Publié le 2024-02-29 14:35:00. Un voyage en Corée du Nord, pays souvent perçu comme inaccessible, a offert à un voyageur portugais une perspective surprenante, loin des clichés habituels, mais non sans contradictions.
- La capitale nord-coréenne, Pyongyang, se distingue par l’absence quasi totale de véhicules individuels, favorisant une mobilité piétonne et une qualité de l’air inhabituelle pour une métropole.
- Le régime alimentaire nord-coréen, pauvre en graisses et en viande rouge, suscite l’intérêt de la communauté scientifique, notamment de l’Université de Coimbra.
- Malgré un contrôle strict des déplacements, le voyageur a pu constater un sentiment de sécurité et d’ordre dans le pays.
Partir en Corée du Nord n’a pas été une décision facile à faire comprendre à son entourage. « Lorsque j’ai annoncé à mes amis que je partais en vacances en Corée du Nord, la réaction n’a pas tardé. Ils continuaient à me regarder avec cet air compatissant de quelqu’un qui pensait que j’avais perdu le contact », raconte Carlos Abrantes. Pourtant, ce voyage s’est révélé être un choix judicieux, offrant une expérience radicalement différente des destinations touristiques classiques.

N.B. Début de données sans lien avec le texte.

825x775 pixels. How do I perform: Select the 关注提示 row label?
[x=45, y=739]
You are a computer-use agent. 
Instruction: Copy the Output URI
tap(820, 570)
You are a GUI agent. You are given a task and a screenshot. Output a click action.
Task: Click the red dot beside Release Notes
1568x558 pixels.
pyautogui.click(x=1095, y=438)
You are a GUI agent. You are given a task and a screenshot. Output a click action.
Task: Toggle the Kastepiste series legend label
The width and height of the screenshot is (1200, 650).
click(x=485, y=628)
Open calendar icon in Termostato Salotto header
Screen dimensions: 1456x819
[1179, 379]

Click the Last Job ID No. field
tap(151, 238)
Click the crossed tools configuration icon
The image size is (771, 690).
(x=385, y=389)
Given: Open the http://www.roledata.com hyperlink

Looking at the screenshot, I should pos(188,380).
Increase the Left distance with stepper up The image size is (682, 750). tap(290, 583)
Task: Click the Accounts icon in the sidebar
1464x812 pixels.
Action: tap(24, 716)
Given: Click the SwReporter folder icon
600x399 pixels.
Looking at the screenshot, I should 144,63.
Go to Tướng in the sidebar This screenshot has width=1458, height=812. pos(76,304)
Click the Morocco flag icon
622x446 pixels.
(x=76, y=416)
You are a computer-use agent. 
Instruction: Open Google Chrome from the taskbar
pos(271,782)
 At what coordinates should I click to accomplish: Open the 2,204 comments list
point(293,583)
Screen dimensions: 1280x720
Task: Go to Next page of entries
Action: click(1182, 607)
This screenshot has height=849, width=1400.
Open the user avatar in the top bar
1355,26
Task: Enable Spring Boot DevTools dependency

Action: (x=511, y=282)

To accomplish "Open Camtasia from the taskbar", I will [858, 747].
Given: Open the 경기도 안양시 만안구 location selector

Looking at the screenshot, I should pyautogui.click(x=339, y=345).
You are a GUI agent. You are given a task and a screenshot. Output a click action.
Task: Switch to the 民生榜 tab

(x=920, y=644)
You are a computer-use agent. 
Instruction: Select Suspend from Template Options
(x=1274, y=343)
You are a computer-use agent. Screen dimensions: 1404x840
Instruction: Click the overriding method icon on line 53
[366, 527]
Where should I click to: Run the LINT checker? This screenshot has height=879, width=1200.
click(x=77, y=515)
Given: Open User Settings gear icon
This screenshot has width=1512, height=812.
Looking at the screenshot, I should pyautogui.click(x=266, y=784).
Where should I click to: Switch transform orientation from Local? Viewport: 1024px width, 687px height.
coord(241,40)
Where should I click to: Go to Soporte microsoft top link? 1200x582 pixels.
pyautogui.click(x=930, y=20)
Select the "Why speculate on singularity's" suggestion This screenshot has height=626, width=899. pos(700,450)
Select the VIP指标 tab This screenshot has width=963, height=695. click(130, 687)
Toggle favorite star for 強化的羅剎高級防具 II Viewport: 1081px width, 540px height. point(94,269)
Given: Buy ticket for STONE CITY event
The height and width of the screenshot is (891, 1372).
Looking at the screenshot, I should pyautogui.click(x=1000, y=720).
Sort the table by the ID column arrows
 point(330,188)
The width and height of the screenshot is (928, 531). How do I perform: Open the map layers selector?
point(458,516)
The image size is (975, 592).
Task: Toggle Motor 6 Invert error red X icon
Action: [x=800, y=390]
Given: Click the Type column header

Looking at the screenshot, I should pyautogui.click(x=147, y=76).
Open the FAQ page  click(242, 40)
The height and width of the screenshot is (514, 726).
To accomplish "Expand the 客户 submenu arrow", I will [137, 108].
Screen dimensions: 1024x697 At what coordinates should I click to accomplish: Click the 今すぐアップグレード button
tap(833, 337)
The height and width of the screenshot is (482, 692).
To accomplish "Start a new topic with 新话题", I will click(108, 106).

L’une des premières observations du voyageur concerne la capitale, Pyongyang. Contrairement aux grandes villes occidentales, elle est étonnamment dégagée de la circulation automobile. « Il n’y a pratiquement ni voitures, ni camions, ni bus », souligne-t-il. Cette absence de véhicules contribue à une qualité de l’air remarquable et encourage un mode de vie actif, avec une population qui se déplace principalement à pied. Abrantes note également l’absence d’obésité parmi les habitants, à l’exception des dirigeants, ce qui, selon lui, pourrait rendre inutile un système de santé publique étendu.
Le régime alimentaire nord-coréen, caractérisé par une consommation limitée de glucides, de protéines, de graisses et de sucres, et une absence quasi totale de viande rouge, a également attiré l’attention du voyageur. Il décrit ce régime comme un exemple à suivre pour le reste du monde, et mentionne l’intérêt qu’il suscite auprès de la communauté scientifique. L’Université de Coimbra, en particulier, a même interdit la consommation de viande bovine dans ses cantines étudiantes, dans une démarche pionnière.
Cependant, le voyage ne fut pas sans surprises. Abrantes révèle que la consommation de viande de chien est une pratique courante en Corée du Nord, lors d’occasions spéciales. « Ils aiment aussi les animaux. Ils ont une manière différente de l’aimer, mais ils l’aiment, ils l’aiment ! », explique-t-il, soulignant un contraste culturel frappant. De même, le culte de la personnalité envers les dirigeants, illustré par la construction de statues monumentales dédiées au grand-père, au père et au fils, est omniprésent.
L’infrastructure nord-coréenne, bien que surprenante, est également digne de mention. Les autoroutes, avec trois voies dans chaque direction, permettent des trajets rapides et fluides, sans péages ni embouteillages. Le voyageur a pu parcourir des centaines de kilomètres entre Pyongyang et le 38e parallèle, ainsi que vers Myohyang, sans rencontrer de difficultés majeures, hormis quelques imperfections de la chaussée et la présence occasionnelle de piétons, de vélos ou de contrôles militaires.
Malgré cette impression de sécurité et d’ordre, le voyageur souligne l’importance de respecter les règles établies. Les déplacements en dehors de l’hôtel, situé sur une petite île, étaient toujours effectués en compagnie de guides locaux. « C’est facile quand on suit les règles, et les règles étaient claires », précise-t-il.
En conclusion, Carlos Abrantes reconnaît que la Corée du Nord est une destination unique, mais il avoue préférer, pour ses prochaines vacances, un pays démocratique, où il pourra se détendre en toute liberté.